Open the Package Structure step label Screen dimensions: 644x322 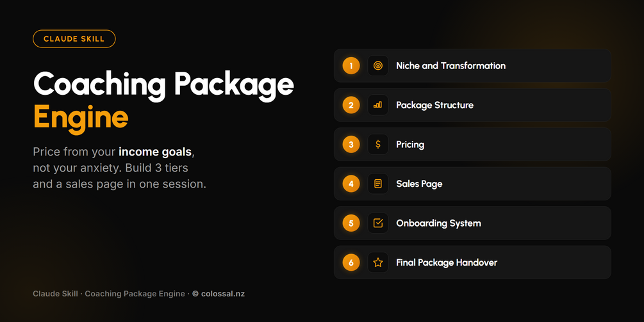[434, 106]
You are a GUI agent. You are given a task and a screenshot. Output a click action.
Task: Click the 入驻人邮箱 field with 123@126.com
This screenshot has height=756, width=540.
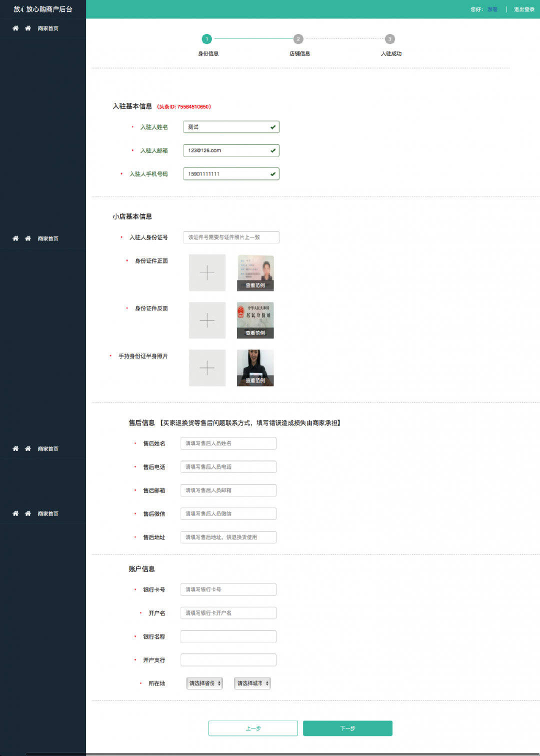point(231,151)
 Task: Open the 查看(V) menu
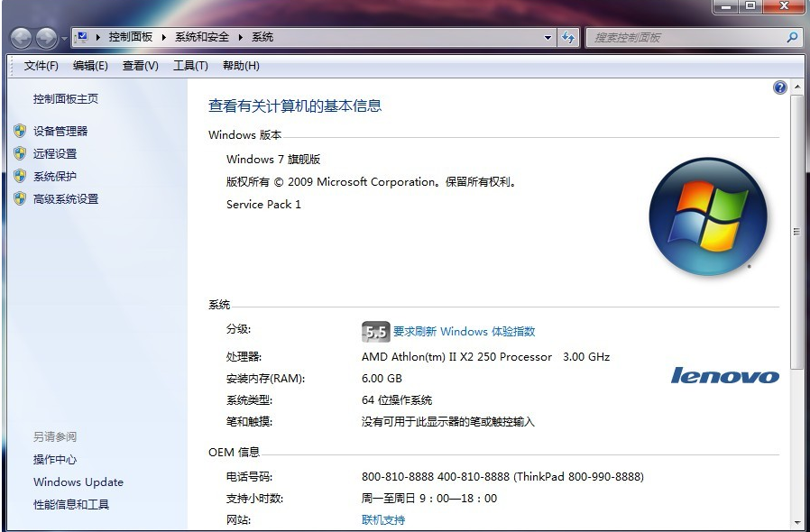point(140,65)
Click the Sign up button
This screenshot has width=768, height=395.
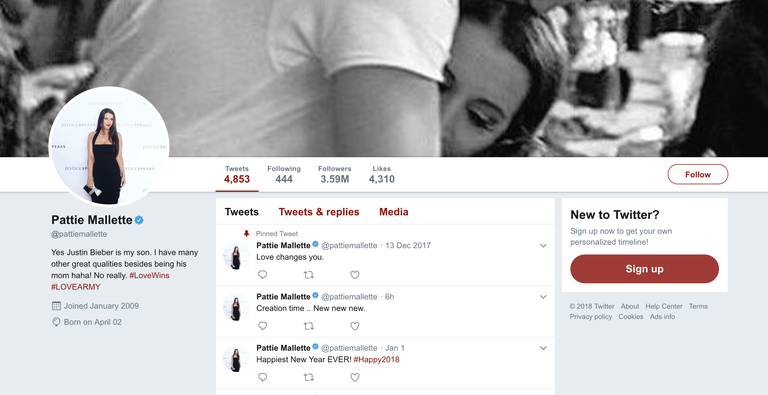pyautogui.click(x=644, y=269)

# [Task instructions]
A word-for-word copy of the lines from the one with "This screenshot has height=756, width=540." through the final line of the listing above is the whole answer, and it contains no pictures.

# [Solution]
This screenshot has height=756, width=540.
point(231,151)
 Task: Open the 查看(V) menu
point(140,65)
Click the Sign up button
This screenshot has width=768, height=395.
pyautogui.click(x=644, y=269)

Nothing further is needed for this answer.